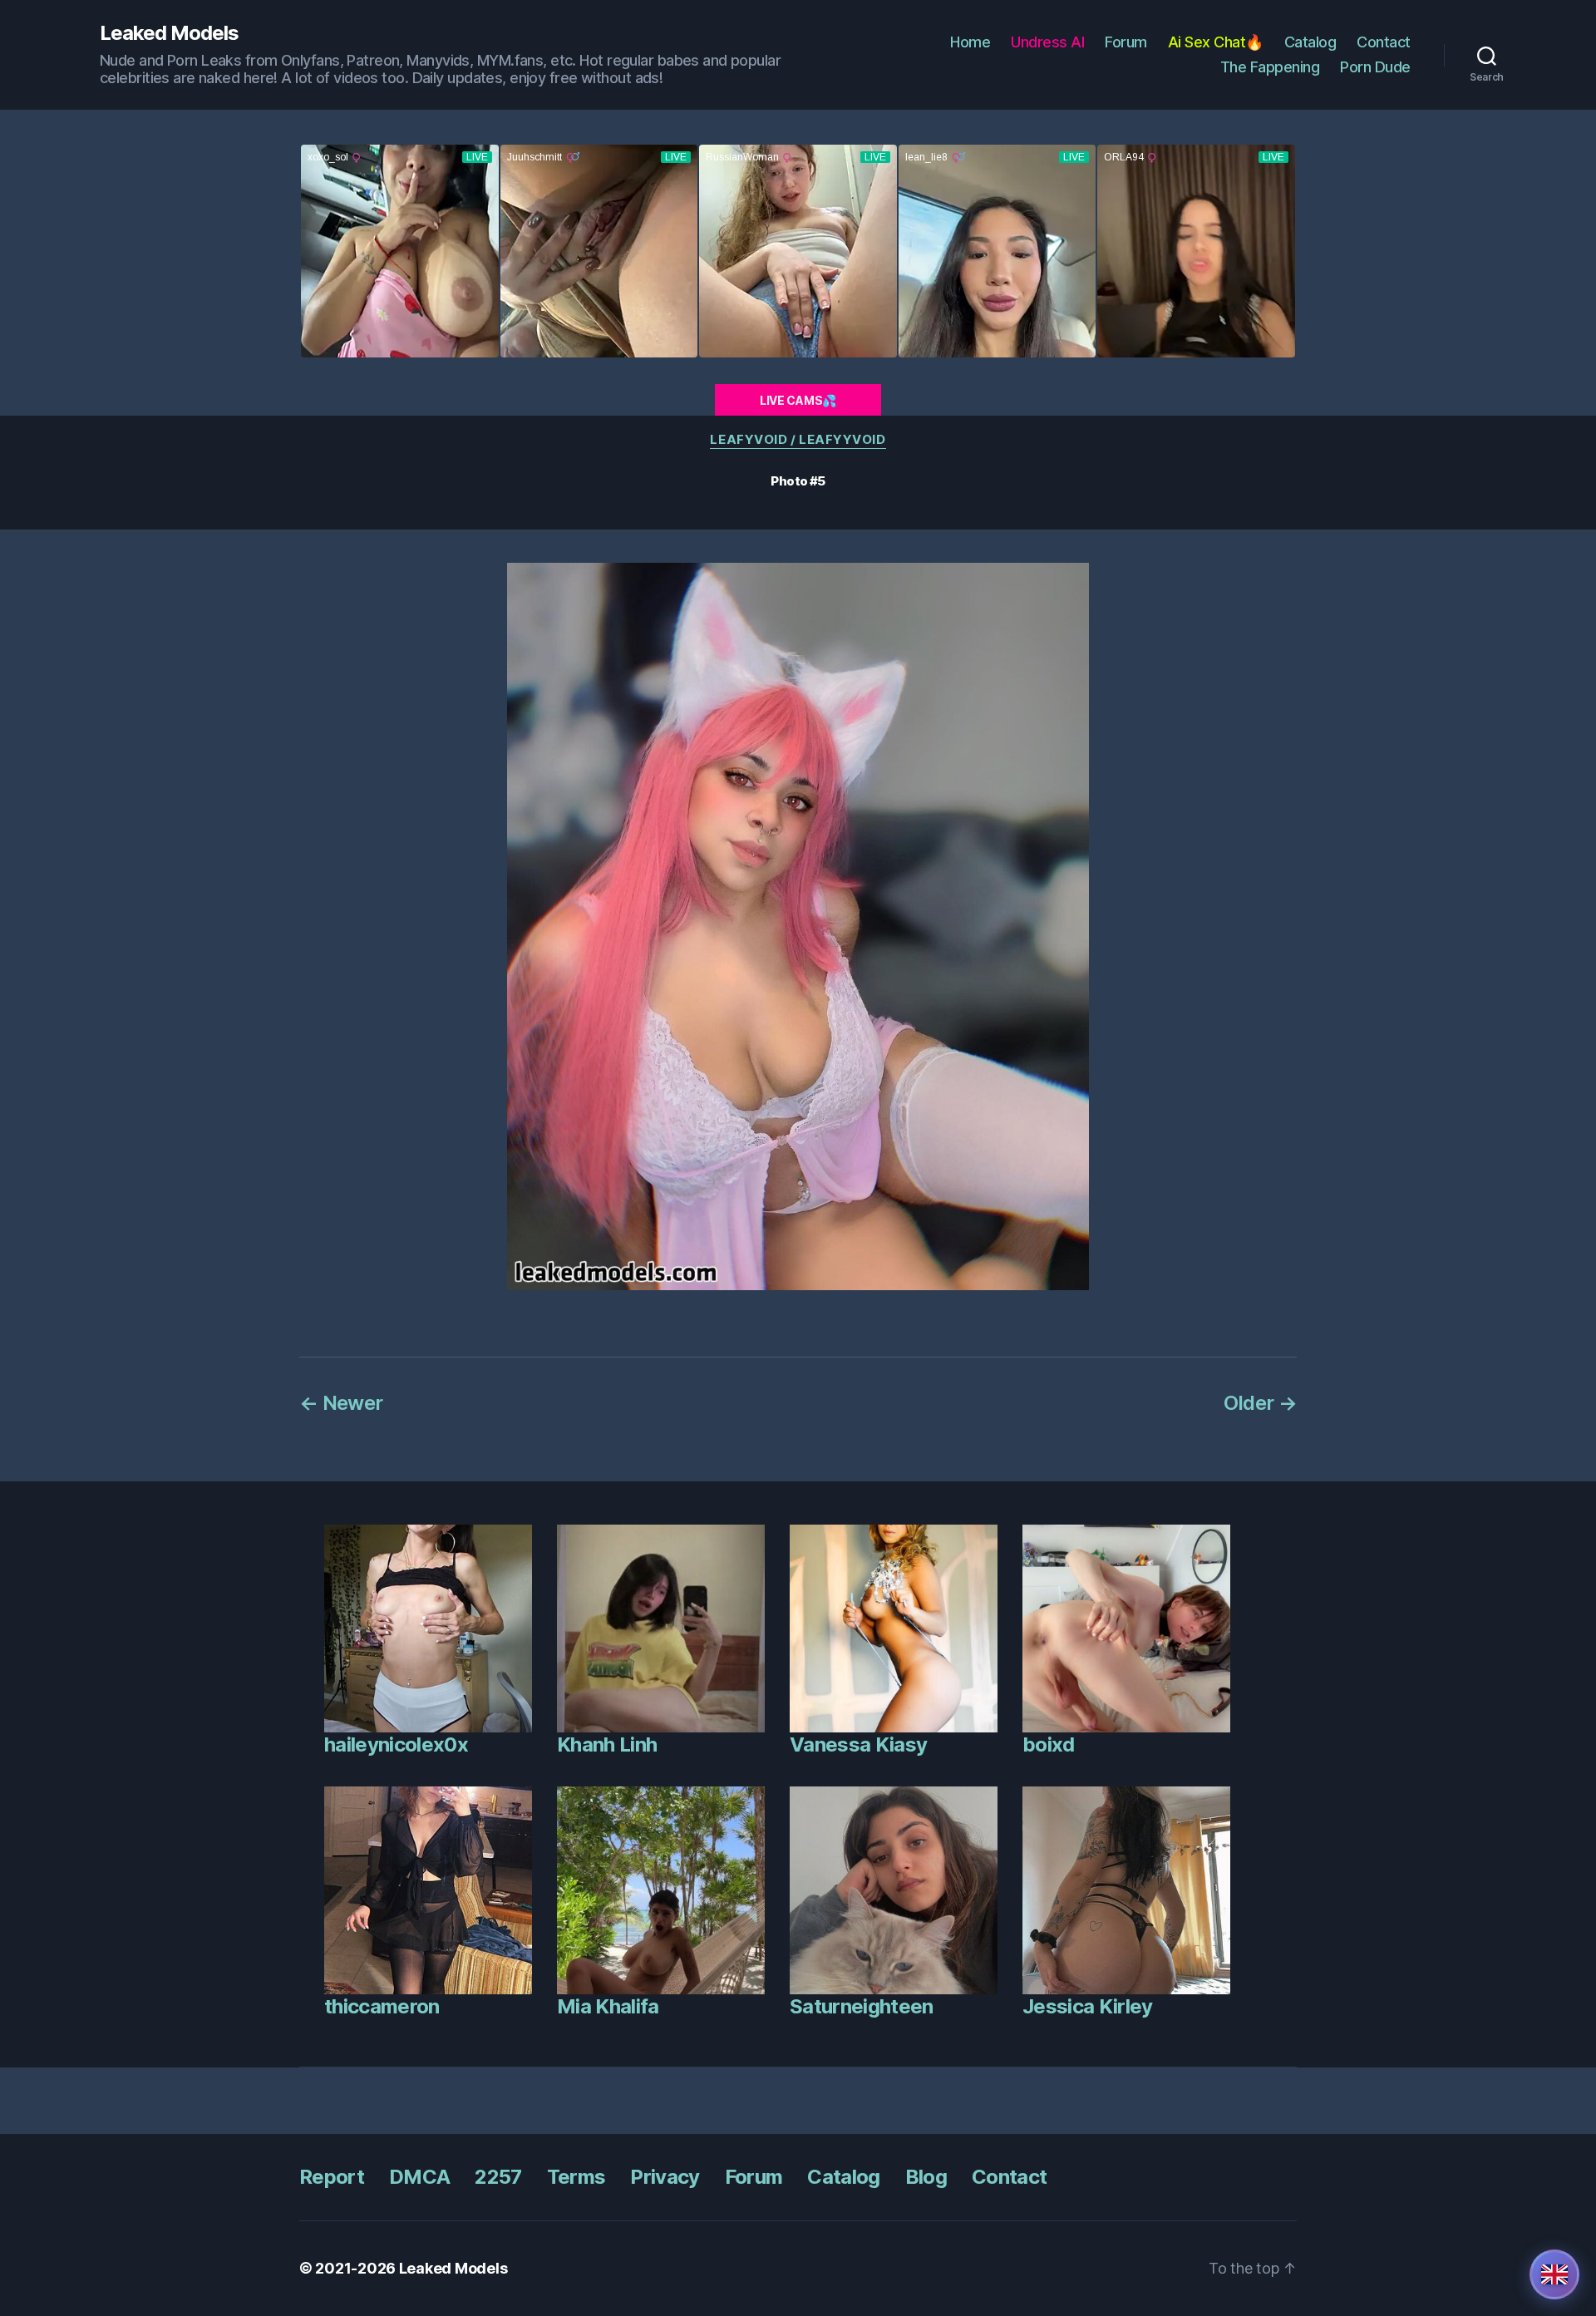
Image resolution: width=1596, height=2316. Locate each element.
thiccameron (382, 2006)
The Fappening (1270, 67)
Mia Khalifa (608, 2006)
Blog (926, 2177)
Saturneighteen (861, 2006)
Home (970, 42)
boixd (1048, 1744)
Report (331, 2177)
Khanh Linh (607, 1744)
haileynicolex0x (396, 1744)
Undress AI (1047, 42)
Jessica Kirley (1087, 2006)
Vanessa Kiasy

******************************

Begin at the line containing "Report (331, 2177)" and reproduce each line through the end of the records above.

### Response
Report (331, 2177)
Khanh Linh (607, 1744)
haileynicolex0x (396, 1744)
Undress AI (1047, 42)
Jessica Kirley (1087, 2006)
Vanessa Kiasy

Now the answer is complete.